Page 21 of Joyland


  "Tell me."

  "I decided to give my father what he wants, which is to be invited back into my son's life before it's too late. He said terrible things about how God caused Mike's MD to punish me for my supposed sins, but I've got to put that behind me. If I wait for an apology, I'll be waiting a long time...because in his heart, Dad still believes that's true."

  "I'm sorry."

  She shrugged, as if it were of no matter. "I was wrong about not letting Mike go to Joyland, and I've been wrong about holding onto my old grudges and insisting on some sort of fucked-up quid pro quo. My son isn't goods in a trading post. Do you think thirty-one's too old to grow up, Dev?"

  "Ask me when I get there."

  She laughed. "Touche. Excuse me a minute."

  She was gone for almost five. I sat at the kitchen table, sipping my coffee. When she came back, she was holding her sweater in her right hand. Her stomach was tanned. Her bra was a pale blue, almost matching her faded jeans.

  "Mike's fast asleep," she said. "Would you like to go upstairs with me, Devin?"

  Her bedroom was large but plain, as if, even after all the months she had spent here, she'd never fully unpacked. She turned to me and linked her arms around my neck. Her eyes were very wide and very calm. A trace of a smile touched the corners of her mouth, making soft dimples. " 'I bet you could do better, if you had half a chance.' Remember me saying that?"

  "Yes."

  "Is that a bet I'd win?"

  Her mouth was sweet and damp. I could taste her breath.
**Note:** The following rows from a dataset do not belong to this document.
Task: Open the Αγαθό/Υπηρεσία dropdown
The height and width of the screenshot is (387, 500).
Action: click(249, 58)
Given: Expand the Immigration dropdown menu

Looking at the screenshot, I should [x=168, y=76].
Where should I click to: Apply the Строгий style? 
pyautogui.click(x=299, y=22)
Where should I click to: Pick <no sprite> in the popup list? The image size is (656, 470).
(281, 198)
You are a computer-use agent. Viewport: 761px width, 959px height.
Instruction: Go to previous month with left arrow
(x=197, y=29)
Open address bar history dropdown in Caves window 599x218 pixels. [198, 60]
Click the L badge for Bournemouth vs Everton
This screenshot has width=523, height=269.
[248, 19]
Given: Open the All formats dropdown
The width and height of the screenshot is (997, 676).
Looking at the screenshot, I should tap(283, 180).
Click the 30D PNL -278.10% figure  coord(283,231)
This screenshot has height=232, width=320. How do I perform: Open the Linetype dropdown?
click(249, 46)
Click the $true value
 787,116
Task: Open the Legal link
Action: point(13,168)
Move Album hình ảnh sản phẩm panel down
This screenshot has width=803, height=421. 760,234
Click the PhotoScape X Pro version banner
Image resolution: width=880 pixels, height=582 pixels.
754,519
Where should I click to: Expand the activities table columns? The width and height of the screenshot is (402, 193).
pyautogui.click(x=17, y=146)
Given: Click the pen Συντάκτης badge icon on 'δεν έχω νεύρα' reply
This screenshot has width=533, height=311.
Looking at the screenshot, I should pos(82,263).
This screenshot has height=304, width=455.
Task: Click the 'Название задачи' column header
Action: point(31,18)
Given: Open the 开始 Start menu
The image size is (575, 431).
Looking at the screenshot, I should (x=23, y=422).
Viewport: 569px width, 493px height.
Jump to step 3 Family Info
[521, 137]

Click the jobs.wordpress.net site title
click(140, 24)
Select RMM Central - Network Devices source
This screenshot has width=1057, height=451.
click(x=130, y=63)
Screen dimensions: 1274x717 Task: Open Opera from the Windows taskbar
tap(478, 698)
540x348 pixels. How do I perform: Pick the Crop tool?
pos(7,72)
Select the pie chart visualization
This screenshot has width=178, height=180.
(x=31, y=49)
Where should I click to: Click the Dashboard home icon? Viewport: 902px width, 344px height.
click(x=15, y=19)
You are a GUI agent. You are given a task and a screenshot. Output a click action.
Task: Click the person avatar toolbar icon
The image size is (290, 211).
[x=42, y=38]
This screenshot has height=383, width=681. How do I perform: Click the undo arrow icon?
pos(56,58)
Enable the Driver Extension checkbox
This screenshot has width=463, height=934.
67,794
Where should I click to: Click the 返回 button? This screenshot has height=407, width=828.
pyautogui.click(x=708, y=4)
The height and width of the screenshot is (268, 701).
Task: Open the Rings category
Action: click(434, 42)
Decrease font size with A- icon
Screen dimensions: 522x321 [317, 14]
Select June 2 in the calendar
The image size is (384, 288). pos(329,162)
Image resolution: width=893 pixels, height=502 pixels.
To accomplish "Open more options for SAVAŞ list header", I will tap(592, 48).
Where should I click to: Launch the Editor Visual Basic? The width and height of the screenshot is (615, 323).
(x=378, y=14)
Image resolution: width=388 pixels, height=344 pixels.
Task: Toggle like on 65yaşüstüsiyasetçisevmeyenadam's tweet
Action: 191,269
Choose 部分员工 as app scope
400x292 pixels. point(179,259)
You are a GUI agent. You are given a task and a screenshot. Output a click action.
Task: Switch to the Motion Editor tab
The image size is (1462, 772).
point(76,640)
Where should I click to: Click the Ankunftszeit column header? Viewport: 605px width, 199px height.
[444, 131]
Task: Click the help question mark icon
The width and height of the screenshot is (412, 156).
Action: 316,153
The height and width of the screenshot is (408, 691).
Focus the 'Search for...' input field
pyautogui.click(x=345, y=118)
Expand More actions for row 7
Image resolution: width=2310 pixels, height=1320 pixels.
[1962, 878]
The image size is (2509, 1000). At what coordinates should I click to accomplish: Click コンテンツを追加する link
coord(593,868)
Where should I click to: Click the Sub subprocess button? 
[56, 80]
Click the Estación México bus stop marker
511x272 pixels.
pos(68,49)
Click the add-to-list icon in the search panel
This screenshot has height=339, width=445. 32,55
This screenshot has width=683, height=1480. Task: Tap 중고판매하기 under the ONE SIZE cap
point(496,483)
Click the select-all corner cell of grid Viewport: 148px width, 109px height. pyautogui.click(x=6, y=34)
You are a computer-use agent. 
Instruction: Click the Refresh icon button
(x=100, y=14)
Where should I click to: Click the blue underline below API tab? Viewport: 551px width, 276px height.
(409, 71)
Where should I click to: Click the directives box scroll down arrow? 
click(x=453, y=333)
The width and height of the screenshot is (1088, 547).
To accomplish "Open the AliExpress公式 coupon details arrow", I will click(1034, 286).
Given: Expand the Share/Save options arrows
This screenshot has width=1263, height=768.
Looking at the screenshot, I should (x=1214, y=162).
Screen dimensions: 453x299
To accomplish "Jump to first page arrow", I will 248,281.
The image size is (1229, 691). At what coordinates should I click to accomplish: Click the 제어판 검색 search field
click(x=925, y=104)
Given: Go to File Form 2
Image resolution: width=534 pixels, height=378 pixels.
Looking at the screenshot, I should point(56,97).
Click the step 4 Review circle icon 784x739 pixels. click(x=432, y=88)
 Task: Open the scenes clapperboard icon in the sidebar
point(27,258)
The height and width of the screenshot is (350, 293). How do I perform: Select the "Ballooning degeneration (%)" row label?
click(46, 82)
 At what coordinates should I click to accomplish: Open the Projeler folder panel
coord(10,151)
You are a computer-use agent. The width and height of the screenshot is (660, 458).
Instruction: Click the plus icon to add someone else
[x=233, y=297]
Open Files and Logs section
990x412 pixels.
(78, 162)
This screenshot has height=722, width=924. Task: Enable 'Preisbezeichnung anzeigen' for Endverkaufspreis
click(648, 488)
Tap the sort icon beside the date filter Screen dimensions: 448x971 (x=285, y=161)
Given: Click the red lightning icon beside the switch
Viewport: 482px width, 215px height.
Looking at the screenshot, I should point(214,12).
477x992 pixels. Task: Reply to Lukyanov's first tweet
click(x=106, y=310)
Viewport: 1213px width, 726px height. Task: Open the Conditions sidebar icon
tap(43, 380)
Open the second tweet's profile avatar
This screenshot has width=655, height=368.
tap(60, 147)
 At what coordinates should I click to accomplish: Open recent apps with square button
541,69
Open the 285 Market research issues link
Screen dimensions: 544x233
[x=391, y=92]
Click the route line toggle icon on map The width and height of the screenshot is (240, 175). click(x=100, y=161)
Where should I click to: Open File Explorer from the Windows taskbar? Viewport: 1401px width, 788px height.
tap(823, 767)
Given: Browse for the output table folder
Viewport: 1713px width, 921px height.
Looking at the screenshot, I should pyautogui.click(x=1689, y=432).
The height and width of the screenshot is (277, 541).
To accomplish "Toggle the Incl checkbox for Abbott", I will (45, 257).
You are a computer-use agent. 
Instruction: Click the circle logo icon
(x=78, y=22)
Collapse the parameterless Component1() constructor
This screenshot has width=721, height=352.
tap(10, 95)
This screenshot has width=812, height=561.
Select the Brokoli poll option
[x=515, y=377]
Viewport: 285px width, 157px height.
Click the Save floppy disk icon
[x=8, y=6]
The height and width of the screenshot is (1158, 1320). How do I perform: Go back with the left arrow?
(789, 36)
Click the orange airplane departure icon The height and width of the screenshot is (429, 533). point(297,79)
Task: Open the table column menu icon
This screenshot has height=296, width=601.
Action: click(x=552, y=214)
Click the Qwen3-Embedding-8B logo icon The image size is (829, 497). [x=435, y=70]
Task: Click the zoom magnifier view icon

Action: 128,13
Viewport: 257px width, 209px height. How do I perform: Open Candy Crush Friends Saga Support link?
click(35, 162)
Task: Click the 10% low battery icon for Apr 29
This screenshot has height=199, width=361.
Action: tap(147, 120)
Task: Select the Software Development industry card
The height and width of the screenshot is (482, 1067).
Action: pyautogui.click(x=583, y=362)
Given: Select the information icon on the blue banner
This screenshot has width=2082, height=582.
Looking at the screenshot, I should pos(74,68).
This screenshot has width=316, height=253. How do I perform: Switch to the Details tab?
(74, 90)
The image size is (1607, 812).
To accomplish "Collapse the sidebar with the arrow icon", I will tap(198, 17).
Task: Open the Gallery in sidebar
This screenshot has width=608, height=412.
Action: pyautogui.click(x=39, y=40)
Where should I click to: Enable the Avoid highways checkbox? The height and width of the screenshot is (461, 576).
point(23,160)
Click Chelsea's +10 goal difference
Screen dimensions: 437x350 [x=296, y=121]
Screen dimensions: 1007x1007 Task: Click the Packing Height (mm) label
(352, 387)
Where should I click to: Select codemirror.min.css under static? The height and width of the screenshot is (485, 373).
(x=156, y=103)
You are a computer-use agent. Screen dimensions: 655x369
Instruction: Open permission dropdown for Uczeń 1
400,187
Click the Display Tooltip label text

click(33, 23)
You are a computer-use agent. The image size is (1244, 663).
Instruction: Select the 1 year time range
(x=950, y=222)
  She drew back and said, "It can only be this once. You have to understand that."

  I didn't want to, but I did. "Just as long as it's not...you know..."

  She was really smiling now, almost laughing. I could see teeth as well as dimples. "As long as it's not a thank-you fuck? It's not, believe me. The last time I had a kid like you, I was a kid myself." She took my right hand and put it on the silky cup covering her left breast. I could feel the soft, steady beat of her heart. "I must not have let go of all my daddy issues yet, because I feel delightfully wicked."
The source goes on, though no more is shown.